Pairwise comparisons of treatment slopes showed significant differences (p < 0.0001) between all treatments except those that shared rearing temperatures: 15 °C and 11–15 °C (p = 0.98) and 11 °C and 15–11 °C (p = 0.90). When the first stanzas’ slopes were compared to the value of b = 1, all treatments were significantly different (15 °C, p < 0.0001; 11–15 °C, p < 0.0001; 15–11 °C, p = 0.0149) except the 11 °C treatment (p = 0.1890).
Discussion
Growth
For nDPS green sturgeon, exposure to low temperatures during early life development post-hatch appears far more consequential than exposure during egg incubation. Length at hatch was greater in fish incubated at 15 °C, but growth trajectories showed this difference subsiding over time. In contrast, 11 °C rearing temperatures caused significant stunting and large differences in size-at-age despite similar growth trajectories (Fig. 2a, c). This growth delay during early life development is not explained entirely by temperature exposure. Although there is some consistency in development at ATU in the very earliest stages between 500 and 700 ATU depending on length or weight, rearing treatments eventually diverged by temperature (Fig. 2b, d). The insufficiency of a simplifying model such as ATUs is not surprising, but the similarity in the earliest stages supports evidence in brook charr (Salvelinus fontinalis) indicating an embryo-alevin (i.e., post-yolk resorption) boundary where maternal genetic effects change to those of the individual organism (Perry et al. 2004).

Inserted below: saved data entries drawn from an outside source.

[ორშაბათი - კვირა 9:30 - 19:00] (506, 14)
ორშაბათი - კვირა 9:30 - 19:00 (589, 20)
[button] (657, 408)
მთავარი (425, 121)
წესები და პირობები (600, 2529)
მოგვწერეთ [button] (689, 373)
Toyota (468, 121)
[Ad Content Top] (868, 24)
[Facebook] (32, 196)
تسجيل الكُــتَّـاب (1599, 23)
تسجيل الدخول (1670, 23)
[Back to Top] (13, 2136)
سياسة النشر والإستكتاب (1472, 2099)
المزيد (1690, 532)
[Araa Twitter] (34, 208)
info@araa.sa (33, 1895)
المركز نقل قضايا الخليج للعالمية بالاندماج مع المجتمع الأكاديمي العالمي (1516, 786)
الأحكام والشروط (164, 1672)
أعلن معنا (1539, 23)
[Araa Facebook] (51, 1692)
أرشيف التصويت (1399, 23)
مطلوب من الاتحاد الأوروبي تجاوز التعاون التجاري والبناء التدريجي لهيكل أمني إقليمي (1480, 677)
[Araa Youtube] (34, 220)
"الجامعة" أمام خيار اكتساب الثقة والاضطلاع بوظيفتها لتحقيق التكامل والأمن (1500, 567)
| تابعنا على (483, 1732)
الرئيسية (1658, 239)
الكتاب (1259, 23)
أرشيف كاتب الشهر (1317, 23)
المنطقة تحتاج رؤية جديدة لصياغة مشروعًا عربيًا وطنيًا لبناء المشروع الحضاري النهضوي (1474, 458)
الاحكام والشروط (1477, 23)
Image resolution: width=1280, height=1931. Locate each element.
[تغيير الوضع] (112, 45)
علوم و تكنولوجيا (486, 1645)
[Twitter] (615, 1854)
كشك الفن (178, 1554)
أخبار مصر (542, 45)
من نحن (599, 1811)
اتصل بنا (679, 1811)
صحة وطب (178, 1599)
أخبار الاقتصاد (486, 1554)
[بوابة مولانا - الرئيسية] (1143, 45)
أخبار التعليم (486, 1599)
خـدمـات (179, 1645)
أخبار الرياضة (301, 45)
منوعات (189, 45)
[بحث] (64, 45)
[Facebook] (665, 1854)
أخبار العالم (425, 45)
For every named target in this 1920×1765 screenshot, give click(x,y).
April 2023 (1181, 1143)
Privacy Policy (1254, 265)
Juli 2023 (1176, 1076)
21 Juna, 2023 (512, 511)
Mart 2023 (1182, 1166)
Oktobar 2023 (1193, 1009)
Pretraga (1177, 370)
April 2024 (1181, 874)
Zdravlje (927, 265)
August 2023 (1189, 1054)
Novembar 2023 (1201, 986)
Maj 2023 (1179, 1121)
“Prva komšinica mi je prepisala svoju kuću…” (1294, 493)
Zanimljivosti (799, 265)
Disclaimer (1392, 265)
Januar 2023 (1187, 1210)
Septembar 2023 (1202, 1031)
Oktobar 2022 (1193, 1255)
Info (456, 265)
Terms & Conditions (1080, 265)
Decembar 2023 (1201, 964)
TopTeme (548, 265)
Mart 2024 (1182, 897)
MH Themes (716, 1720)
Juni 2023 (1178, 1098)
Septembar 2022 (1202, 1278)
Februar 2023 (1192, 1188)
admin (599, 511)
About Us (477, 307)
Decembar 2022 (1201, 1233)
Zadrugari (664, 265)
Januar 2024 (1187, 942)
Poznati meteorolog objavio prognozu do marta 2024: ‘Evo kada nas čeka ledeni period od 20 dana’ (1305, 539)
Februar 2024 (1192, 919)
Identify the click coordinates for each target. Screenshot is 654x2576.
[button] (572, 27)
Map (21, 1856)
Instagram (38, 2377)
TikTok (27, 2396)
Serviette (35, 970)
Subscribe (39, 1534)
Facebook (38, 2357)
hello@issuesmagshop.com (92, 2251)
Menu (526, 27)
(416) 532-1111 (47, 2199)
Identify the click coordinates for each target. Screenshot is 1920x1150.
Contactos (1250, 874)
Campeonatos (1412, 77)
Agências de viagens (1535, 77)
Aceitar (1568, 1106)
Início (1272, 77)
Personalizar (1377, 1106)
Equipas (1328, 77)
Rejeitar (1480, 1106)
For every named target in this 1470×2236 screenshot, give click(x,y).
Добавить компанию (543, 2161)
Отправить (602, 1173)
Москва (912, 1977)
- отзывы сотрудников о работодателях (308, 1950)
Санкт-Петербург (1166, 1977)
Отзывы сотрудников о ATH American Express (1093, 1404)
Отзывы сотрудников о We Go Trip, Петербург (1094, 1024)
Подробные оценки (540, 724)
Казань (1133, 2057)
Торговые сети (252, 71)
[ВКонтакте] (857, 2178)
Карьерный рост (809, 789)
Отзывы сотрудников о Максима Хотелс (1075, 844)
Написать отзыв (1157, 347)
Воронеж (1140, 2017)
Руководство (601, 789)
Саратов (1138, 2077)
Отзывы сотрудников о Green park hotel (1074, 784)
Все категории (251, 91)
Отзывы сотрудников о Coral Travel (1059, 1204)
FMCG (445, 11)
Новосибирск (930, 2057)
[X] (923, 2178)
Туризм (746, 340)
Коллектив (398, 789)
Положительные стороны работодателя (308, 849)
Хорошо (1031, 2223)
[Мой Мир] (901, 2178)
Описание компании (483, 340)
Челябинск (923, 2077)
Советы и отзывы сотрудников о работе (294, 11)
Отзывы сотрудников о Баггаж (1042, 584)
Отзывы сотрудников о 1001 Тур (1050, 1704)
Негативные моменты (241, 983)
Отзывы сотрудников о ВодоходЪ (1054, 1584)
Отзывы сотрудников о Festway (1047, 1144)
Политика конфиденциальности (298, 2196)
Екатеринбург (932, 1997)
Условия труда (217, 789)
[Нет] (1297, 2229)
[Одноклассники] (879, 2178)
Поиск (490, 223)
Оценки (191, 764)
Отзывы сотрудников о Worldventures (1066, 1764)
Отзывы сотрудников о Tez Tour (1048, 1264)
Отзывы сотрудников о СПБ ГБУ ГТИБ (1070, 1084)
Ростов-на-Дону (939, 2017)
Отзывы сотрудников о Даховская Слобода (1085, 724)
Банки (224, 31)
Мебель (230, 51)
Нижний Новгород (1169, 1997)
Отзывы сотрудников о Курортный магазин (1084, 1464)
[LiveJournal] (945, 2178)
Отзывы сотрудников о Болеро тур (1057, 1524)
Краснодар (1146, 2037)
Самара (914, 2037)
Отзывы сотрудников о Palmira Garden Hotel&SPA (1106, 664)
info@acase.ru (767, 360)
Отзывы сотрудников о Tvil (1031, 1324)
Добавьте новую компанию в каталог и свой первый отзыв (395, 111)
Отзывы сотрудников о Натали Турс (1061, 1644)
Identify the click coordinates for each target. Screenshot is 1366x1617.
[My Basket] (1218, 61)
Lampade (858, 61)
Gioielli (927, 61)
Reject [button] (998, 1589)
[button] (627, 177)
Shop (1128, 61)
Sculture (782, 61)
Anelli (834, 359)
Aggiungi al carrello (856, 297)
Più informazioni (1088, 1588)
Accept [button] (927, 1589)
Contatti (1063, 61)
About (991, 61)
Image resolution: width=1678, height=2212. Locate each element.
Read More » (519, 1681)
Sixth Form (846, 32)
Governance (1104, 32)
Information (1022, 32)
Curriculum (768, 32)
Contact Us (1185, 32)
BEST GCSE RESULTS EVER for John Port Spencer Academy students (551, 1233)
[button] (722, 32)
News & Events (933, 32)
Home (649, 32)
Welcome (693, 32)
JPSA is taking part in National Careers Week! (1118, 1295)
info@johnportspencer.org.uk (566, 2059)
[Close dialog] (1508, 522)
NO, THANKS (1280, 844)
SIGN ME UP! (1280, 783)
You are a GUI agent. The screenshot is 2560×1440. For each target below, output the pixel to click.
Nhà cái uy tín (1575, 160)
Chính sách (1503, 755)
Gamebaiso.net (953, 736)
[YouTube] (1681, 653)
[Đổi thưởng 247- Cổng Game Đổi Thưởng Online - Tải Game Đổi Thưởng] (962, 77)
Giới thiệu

All fish hatched within a 24 h period despite the estimated post-fertilization to peak hatch times of ~ 150 h for incubation at 15 °C and ~ 220 h for incubation at 11 °C (Van Eenennaam et al. 2005). However, any differences in hatch time caused by temperature were likely obscured by the 29 h range of fertilization times and the 48 h initial temperature ramp at a rate of 2 °C per day from the spawning temperature of 15 °C to the incubation temperature of 11 °C. Our fish hatch lengths are also consistent with findings from Van Eenennaam et al. (2005), though they additionally found that dry weights did not differ between treatments. In shortnose sturgeon (A. brevirostrum) and Atlantic sturgeon (A. oxyrinchus), post-hatch larvae reared at lower than optimal temperatures exhibited slower yolk-sac utilization rates, but temperature did not affect size at completion of yolk absorption (Hardy and Litvak 2004). Interestingly, yolk utilization efficiency was independent of temperature in both species, suggesting that sturgeon are capable of balancing the increasing metabolic requirement of warmer temperatures with a reduction in developmental time and vice versa when in colder temperatures.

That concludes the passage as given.